Chile’s military courts should not be allowed to investigate, prosecute and punish members of its own ranks – that is simply a no-brainer. It is akin to courts allowing criminals to be judged by their own families
“This utterly absurd system has prevented many Chileans from accessing justice for far too long. It is time for the government and Congress to give this issue the importance it deserves, and send the message that they are on the right side of the law by stopping military courts from dealing with cases of human rights violations.”
Protests across Chile have intensified in recent years and so has the level of police violence against demonstrators. Amnesty International has recorded cases in which police officers beat or indiscriminately used tear gas and water cannons against protesters. Several people, including peaceful protesters and bystanders, have been injured, while some have been killed in the context of peaceful protests.
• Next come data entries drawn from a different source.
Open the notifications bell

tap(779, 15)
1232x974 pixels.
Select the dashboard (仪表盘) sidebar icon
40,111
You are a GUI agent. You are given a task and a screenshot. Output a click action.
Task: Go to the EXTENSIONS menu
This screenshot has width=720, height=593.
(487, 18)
Military tribunals have rarely convicted security officers suspected of committing human rights violations. In the rare occasions when an investigation is actually opened, the process is handled behind closed doors, sentences are notoriously light and officers are seldom sent to prison.
According to official statistics analyzed by Amnesty International, in one of the six military courts in the country (the Santiago Second Military Court), only 0.3% of the reported cases of abuses against demonstrators in 2005, 2008, 2011 and 2014 were subject to criminal proceedings (14 out of 4,551).
Getting off lightly
Manuel Gutiérrez, 16, died of a gunshot wound to his chest in August 2011 in Santiago de Chile. He was on his way home watching a protest when clashes between demonstrators and the police taking place that night turned violent. The authorities immediately denied that a police officer was responsible for the shooting that killed Manuel and claimed instead that Manuel was got caught up in a fight between rival local youth gangs.
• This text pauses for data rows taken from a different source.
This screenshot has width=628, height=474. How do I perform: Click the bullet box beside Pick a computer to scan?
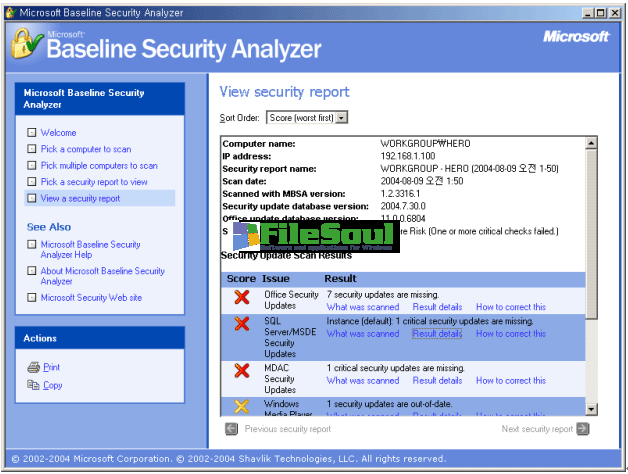(x=32, y=150)
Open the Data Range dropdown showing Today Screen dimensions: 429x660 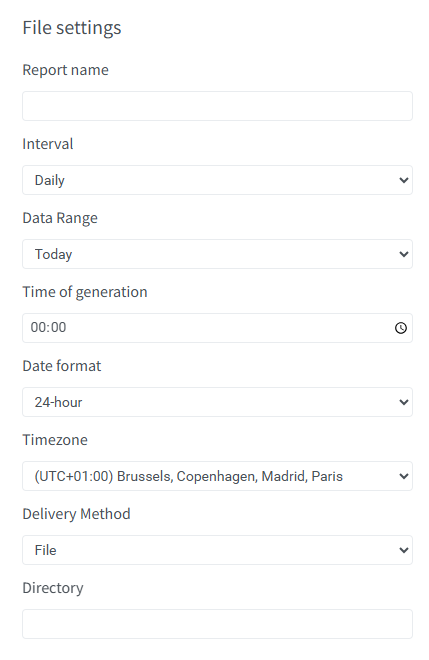point(217,254)
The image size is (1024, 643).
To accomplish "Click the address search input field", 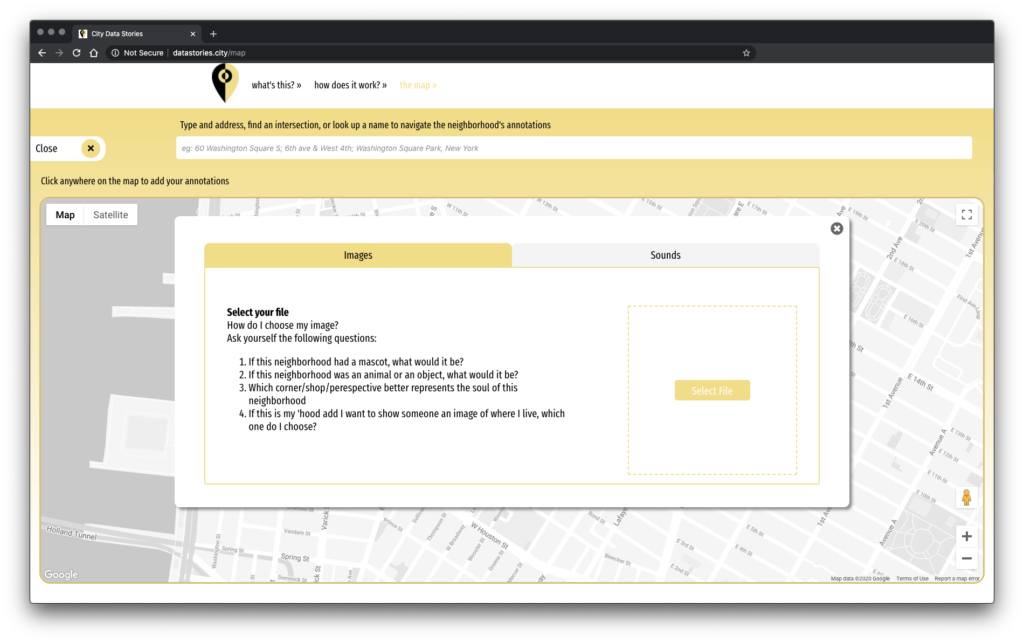I will coord(573,148).
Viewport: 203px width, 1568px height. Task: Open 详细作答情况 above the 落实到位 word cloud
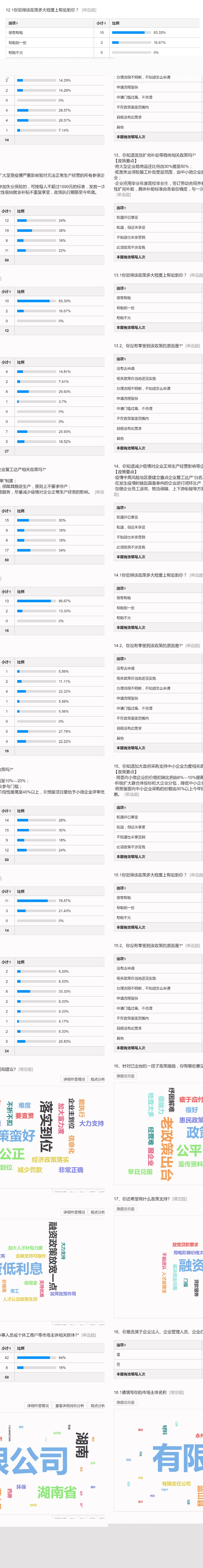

After Manuel was taken to hospital, a member of the police was arrested. Five days after the young man died from his injury, the prosecutor dealing with the case sent the file to the military courts, arguing she did not have the remit to pursue it. In May 2014, the military tribunal found the officer guilty of firing the gun that killed Manuel and hurt another young man. The tribunal initially sentenced the officer to three years and 61 days in prison, but later allowed him to serve the sentence under house arrest. After a further appeal, his sentence was reduced, to 461 days without having set foot in prison.
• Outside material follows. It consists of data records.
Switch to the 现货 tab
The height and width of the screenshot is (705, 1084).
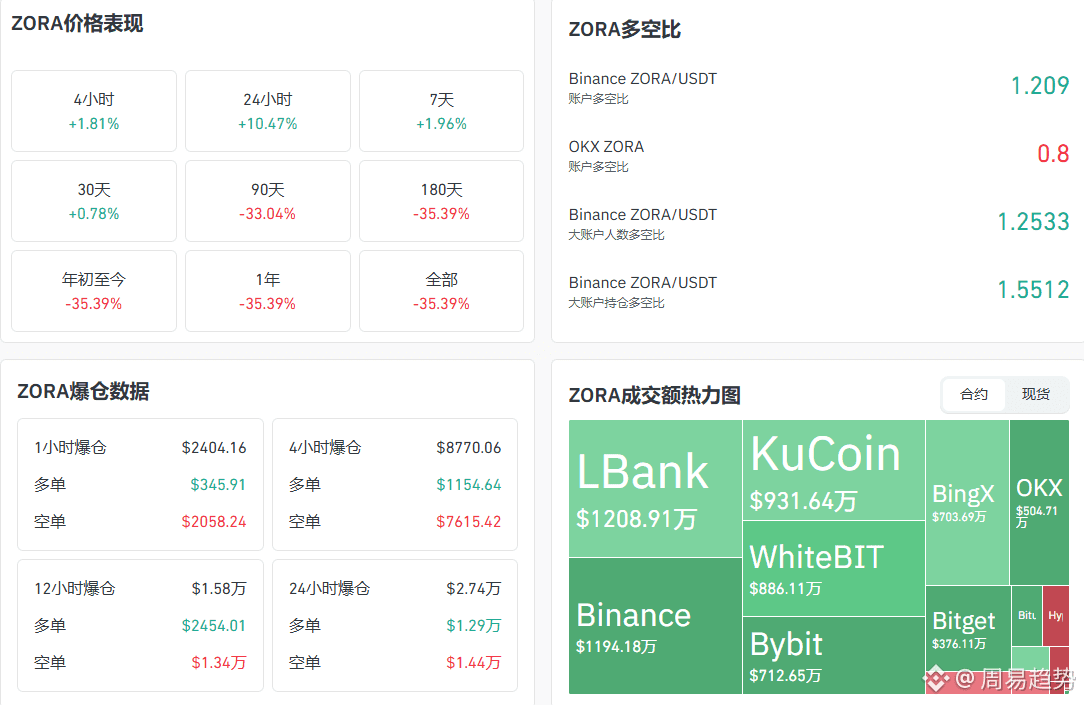coord(1036,395)
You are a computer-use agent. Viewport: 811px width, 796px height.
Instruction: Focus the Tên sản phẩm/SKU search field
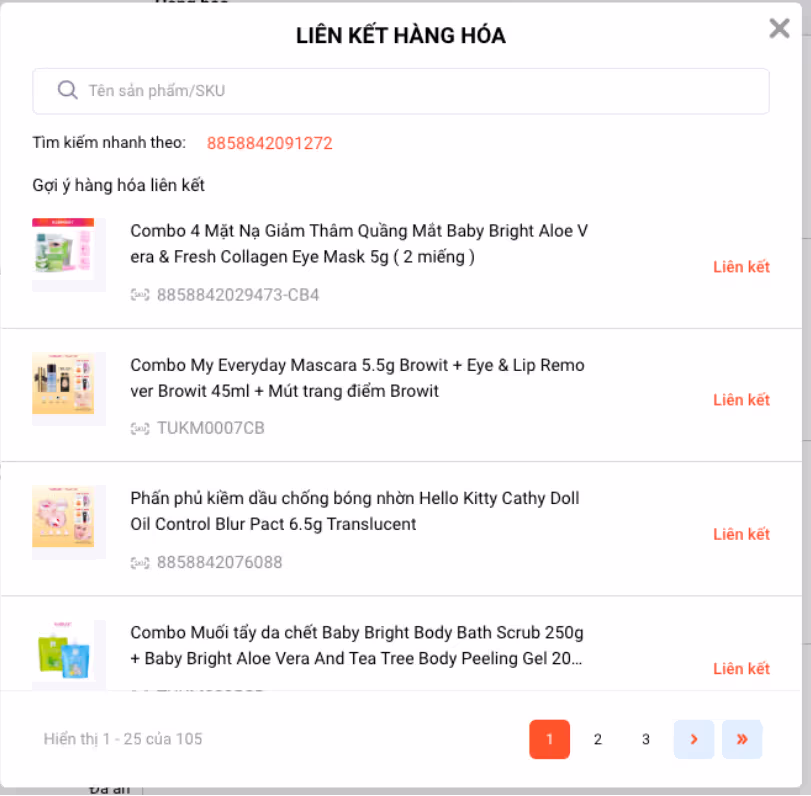(401, 91)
In a separate case, photojournalist Víctor Salas nearly lost the sight in his right eye after he was beaten by a police officer while covering a demonstration in the city of Valparaíso in May 2008.
Nearly four years later, in January 2012, a military tribunal sentenced the officer to 541 days in prison on charges of “unnecessary violence that caused grave injuries” (violencias innecesarias causando lesiones graves). A year later, an appeal military court reduced the sentence to 300 days in prison because the officer did not have any previous criminal record. He was later reinstated in his position. Since then, Víctor Salas has been fighting for compensation for his loss of income as a result of his injuries.
“Relying on military courts that seem only to pay lip service to justice means Chile’s security forces are getting away with serious crimes. This utter lack of justice, coupled with the growing number of cases of police abuses against peaceful demonstrators, is a recipe for disaster,” said Ana Piquer, Director at Amnesty International Chile.
Relying on military courts that seem only to pay lip service to justice means Chile’s security forces are getting away with serious crimes. This utter lack of justice, coupled with the growing number of cases of police abuses against peaceful demonstrators, is a recipe for disaster.
“Police officers seem to be fully aware that beating and shooting civilians will have few or no consequences.”
Congress is yet to debate a draft law that would give civilian courts jurisdiction over cases of human rights violations committed by members of the armed forces and the police.